Пусть мне докажут, что это не так! И если бы Амир оказался другим человеком, я бы тоже, наверное, не сидела сейчас в позе святоши и не думала о разрезе на платье, который для того и сделан, чтобы подчеркивать стройность и красоту линии твоих ног.
— Вам нравится музыка? — спрашивает Амир наконец. Ну и вопросик после десяти — пятнадцати минут скорбного молчания! Сказать — «нравится» — он тут же спросит: а что именно, и тогда буду вынуждена говорить я. Сказать — «нет», он может понять это как нежелание продолжать разговор с ним: «нет» вообще очень неудобное слово в общении с незнакомым человеком, есть в нем что-то оскорбляющее слух. Но пока я размышляю так, магнитофон смолкает, и через короткую паузу звучит уже другая музыка — медленная, спокойная, лиричная…
— Вот эта мне нравится больше, — говорю я. — Под нее хорошо танцевать.

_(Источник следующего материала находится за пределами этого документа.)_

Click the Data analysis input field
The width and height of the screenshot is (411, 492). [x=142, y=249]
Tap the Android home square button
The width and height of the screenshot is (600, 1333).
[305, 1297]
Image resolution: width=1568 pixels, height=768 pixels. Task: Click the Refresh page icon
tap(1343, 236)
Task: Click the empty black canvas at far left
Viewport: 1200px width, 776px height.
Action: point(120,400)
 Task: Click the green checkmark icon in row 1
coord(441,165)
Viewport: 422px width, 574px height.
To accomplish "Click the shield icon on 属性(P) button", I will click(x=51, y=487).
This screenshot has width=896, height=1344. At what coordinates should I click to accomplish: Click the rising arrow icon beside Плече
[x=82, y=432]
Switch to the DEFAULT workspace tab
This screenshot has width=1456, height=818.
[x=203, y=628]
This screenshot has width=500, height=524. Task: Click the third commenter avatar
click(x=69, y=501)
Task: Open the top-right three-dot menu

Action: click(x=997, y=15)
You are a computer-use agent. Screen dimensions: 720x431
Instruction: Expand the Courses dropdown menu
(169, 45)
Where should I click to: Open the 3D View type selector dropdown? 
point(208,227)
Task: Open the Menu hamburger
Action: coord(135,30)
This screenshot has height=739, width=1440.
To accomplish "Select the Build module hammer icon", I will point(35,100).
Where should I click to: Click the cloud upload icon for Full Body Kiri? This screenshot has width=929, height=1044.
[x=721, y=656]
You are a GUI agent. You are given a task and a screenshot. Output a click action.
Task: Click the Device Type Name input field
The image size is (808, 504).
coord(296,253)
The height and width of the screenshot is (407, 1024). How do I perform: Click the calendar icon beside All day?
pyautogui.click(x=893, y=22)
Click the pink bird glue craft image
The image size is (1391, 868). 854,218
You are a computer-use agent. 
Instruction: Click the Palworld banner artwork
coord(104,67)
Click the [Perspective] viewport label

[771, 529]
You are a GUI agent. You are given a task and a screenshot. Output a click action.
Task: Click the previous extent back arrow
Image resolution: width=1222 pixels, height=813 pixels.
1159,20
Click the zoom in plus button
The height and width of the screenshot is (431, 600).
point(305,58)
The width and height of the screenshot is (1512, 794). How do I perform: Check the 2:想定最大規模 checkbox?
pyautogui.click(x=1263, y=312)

— Может, потанцуем? — предлагает неожиданно он. Ого, кажется, он не так уж и робок, как показалось!
— Одни? Сейчас?
— А почему бы и нет?
Действительно, почему нет? Я протягиваю руку, он принимает ее, помогая мне встать из кресла. И мы танцуем. Я чувствую его руку на своей талии — уверенная, твердая, горячая рука мужчины. Он значительно выше меня, и это приятно — не люблю, когда дышат в лицо. Чувствую, он давно не танцевал, но, слава богу, на ноги не наступает, к себе не прижимает, держится свободно и непринужденно. Что ни говори, танцы хотя и безделушка, конечно, а позволяют незнакомым людям узнать друг о друге что-то и помимо слов.
— Почему я вас раньше не встречал? — спрашивает он с улыбкой, смотря мне в глаза. Это уже звучит почти как комплимент. Жаль, что он его тут же портит. — Я имею в виду, — поясняет он, — что мы с вами работаем на родственных предприятиях и занимаемся почти одним и тем же делом.